Some of the tobacco control laws in The Gambia were adopted (e.g. The Tobacco Control Act, 201613, adopted in 2018) or passed (e.g. the Tobacco Control Regulations 201914) after the survey took place in 2017. However, some of the provisions of the Tobacco Control Act, including those prohibiting sales to and by minors, tobacco advertising, promotion and sponsorship, and smoking in public places came into effect immediately in 2016. Both the current (2021–2025) and previous tobacco control policies (2013–2018) have provisions protecting children from access to tobacco13. In addition, the country signed and ratified the WHO FCTC including Article 1610, with a commitment to prevent the sale of tobacco to and by minors. This shows that The Gambia Ministry of Health and other stakeholders in tobacco control in the country already have the legal instruments that prohibit sale of tobacco to children10,11,14. There is evidence from a Cochrane Systematic Review suggesting enforcement of laws prohibiting cigarette sales to youths can lead to a reduction of smoking among youths34. In contrast, having laws without full implementation does not deter youths from accessing tobacco. For example, the 1993 Tobacco Products Control Act of South Africa prohibits the sale/supply of cigarettes to children aged <18 years, but the 2011 GYTS survey has shown that 68% of children aged 13–15 years who smoked cigarettes were successful in purchasing cigarettes20. Consistent compliance checks should be done to ensure vendors comply with the regulation. The age limit to purchase cigarettes should also be increased from 18 to 21 years and age verification conducted to avoid selling cigarettes to children.

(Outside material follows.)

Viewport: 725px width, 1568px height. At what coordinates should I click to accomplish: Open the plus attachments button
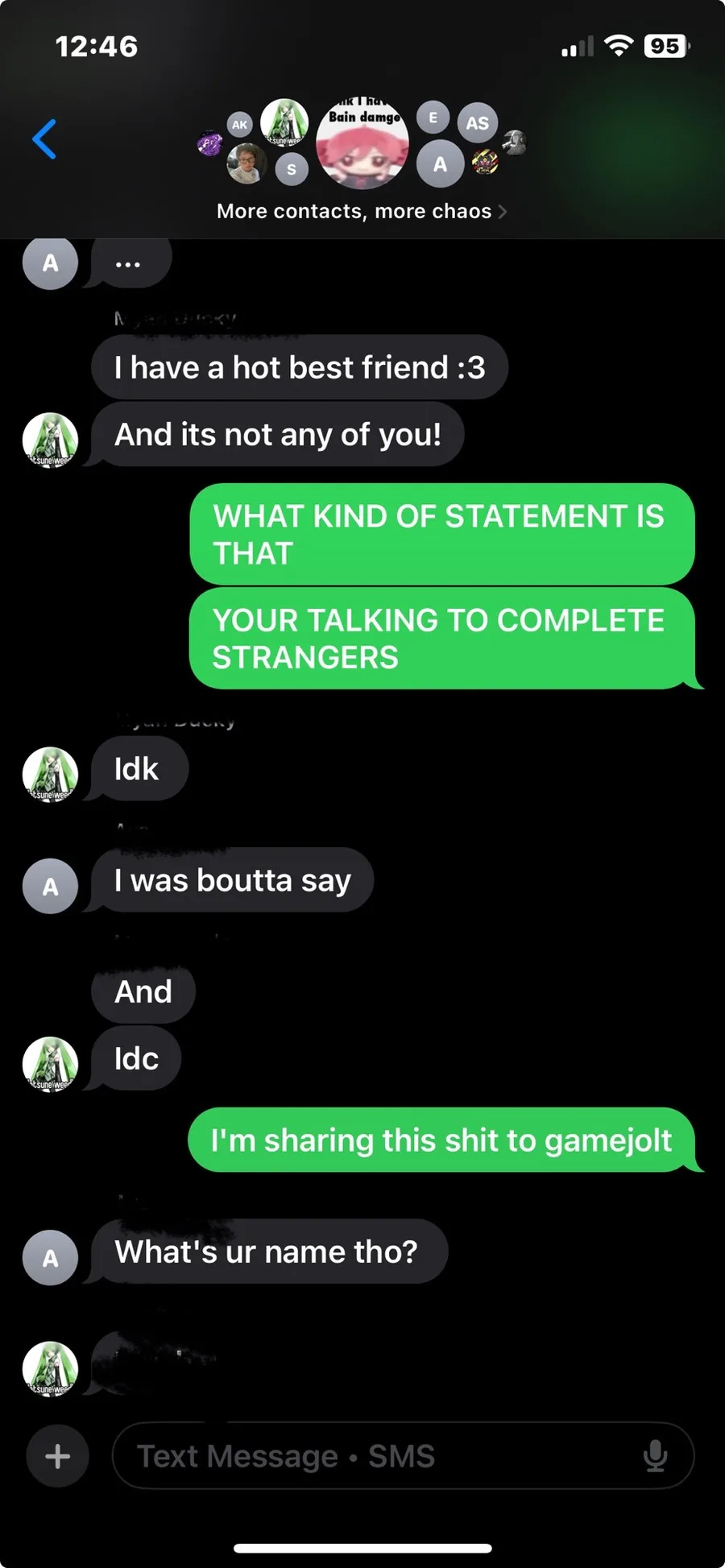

Raising tobacco taxes, which will in turn increase the retail price, could be another effective strategy to prevent tobacco initiation among minors. As found in our previous study using the same GYTS data, increase in price deters children in The Gambia from experimenting with cigarette smoking24. Another study that used GYTS data from 16 African countries including The Gambia also revealed that higher cigarette prices decreased both the likelihood of smoking and smoking intensity among youth35.
Limitations
Although the sample size was large, the study was conducted among students and therefore the findings may not be generalizable to children out of school. The study design was cross-sectional and hence did not allow causal analysis. Smoking behavior was self-reported, and students might have the tendency to under report or over report their smoking behavior. To understand how students who smoke obtain their cigarettes, we used the question: ‘The last time you smoked cigarettes during the past 30 days, how did you get them?’. Participants could pick only one response, which is a potential limitation as participants may have had access to all available options. Future surveys should ask where participants obtain products most frequently instead. Finally, the Tobacco Control Act 2016 was passed just one year before the survey. Therefore, this study cannot assess if the regulations have had a significant impact on the protection of children.
CONCLUSIONS
We found that in 2017, children in The Gambia, including never smokers, were able to purchase cigarettes without much hinderance despite current regulations. To prevent tobacco initiation at a young age, the government should increase efforts in implementing the tobacco control laws that protect children. Our findings can guide the implementation of policies, programs, and public health strategies that can protect children from exposure and use of all forms of tobacco products.